Более решающими, чем достижения разума в смысле сохранения жизни и угрозы жизни является непосредственное влияние порабощенной удовольствием воли самосохранения на судьбы народов.…
Порабощенная удовольствием воля самосохранения не предлагает сохранению народа никакого облегчения, она, наоборот, усложняет его всегда и всюду. Она напрягает разум с его силой мышления и суждения, с внимательностью и памятью, восприятием, силой действия, чувства, даже волей к избирательному слиянию и волей материнства и, таким образом, из большинства людей делает непригодных для сохранения народа. Эта воля особенно отразилась на формировании истории, потому что она слишком легко распознала принудительное управление народами или людьми как источник удовольствия. Насильственное правление является значительным признаком всей истории, созданной этой глупой волей. Для нее речь не идет о сохранении своего народа. Ее воля к власти не придерживается границ свободы народов или отдельных людей. Она (воля к власти) быстро осознает, что насилие является самым удобным и легким способом правления народом и побежденными людьми. Ее не заботит то, что этот способ творить историю является самым бездушным, аморальным и убийственным для людей. Эта измененная до жажды власти воля к силе не придерживается, конечно, и права, она сочетается с произволом. Но поскольку произволу не хватает надежности, то он убивает души не только тех, кто им пользуется, и тех, кто его терпит, но и требует предпосылки для всего опыта людей, постепенно убивая все сферы жизни и опыта. Жажда власти означает угрозу жизни для других народов.
Поскольку такая жажда власти благодаря несовершенству большинства людей очень часто встречается у правителей и, как правило, у властьимущих, то для людей недостаточно сохраняться как животные и растения. Если они не расширят силу, которая жажду власти может побороть, то будут они уничтожены.
Животные защищаются только от смертельной опасности, они не переживают трансформации воли самосохранения, они могут довольствоваться ею, чтобы сохраниться среди прочих зверей. Это ни в коем случае не возможно для людей, их вытеснят жадные до власти народы или уничтожат, если целью их формирования истории не является увеличение власти, которая уничтожает такое желание врагов или препятствует полному успеху. Первые попытки сохранения через расширения власти показывают даже животные, прежде всего те, кто образует государство. «Солдаты» у муравьиных народов являются зародышами такого расширения власти и делают возможным существование «истории» этих образующих государство насекомых. Поскольку воля самосохранения их врагов защищена от трансформации в жажду власти, то такие попытки весьма невелики. У людских народов такой этап расширения власти недостаточен. Власть облегчает получение удовольствия, поэтому воля к власти часто трансформируется. Потом она достигает его с помощью применения насилия и сохраняется насилием, а разум других народов узнает, что они могут погибнуть, если они с их стороны также не захватят власть.
История народов – это расширение власти с целью сохранения народа, то есть распространение власти, которое выходит за рамки цели, – это насилие над другими народами и насилие над соотечественниками внутри одного народа.
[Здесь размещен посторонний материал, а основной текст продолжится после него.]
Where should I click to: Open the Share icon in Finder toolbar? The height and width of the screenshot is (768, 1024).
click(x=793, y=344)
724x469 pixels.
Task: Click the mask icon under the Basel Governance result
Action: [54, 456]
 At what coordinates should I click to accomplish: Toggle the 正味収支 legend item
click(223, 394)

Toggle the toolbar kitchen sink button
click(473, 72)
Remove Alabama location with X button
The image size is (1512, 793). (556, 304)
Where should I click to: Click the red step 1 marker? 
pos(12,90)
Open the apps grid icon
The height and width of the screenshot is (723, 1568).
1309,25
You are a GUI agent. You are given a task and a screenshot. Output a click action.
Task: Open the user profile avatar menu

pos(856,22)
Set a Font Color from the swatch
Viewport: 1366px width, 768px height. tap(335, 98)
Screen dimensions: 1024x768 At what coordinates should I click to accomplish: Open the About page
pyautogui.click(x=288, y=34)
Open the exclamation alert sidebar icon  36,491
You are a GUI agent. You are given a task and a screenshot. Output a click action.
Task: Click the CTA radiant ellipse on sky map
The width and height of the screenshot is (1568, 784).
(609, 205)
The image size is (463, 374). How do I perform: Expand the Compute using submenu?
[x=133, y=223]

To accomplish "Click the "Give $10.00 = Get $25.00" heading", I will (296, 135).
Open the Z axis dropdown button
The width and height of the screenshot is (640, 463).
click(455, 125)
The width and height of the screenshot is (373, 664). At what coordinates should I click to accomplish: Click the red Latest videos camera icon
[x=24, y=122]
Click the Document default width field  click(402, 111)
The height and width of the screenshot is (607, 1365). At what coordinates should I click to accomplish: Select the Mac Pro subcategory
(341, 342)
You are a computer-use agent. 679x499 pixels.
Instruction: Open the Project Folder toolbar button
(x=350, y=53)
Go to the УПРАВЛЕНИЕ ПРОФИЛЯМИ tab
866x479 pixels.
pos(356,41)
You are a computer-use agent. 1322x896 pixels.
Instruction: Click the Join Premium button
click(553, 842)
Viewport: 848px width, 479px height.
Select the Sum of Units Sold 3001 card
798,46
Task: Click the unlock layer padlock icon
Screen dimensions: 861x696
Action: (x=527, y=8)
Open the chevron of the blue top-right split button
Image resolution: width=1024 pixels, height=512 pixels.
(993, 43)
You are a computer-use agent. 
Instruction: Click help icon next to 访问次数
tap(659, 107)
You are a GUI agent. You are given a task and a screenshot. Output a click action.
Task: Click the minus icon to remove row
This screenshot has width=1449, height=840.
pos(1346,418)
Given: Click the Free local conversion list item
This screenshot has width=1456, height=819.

Расширение власти в данном случае не означает применение власти до произвольных границ, но до вполне определенных, точнее до нравственных границ, которые определяются по праву подходящими соотечественниками и другими народами. Они являются предпосылкой самосохранения народа среди других народов. Развитие власти, в котором доминирует только воля к сохранению народа, можно рассматривать как служение воли самосохранения народной души, если конечно она сама воли к власти не знает.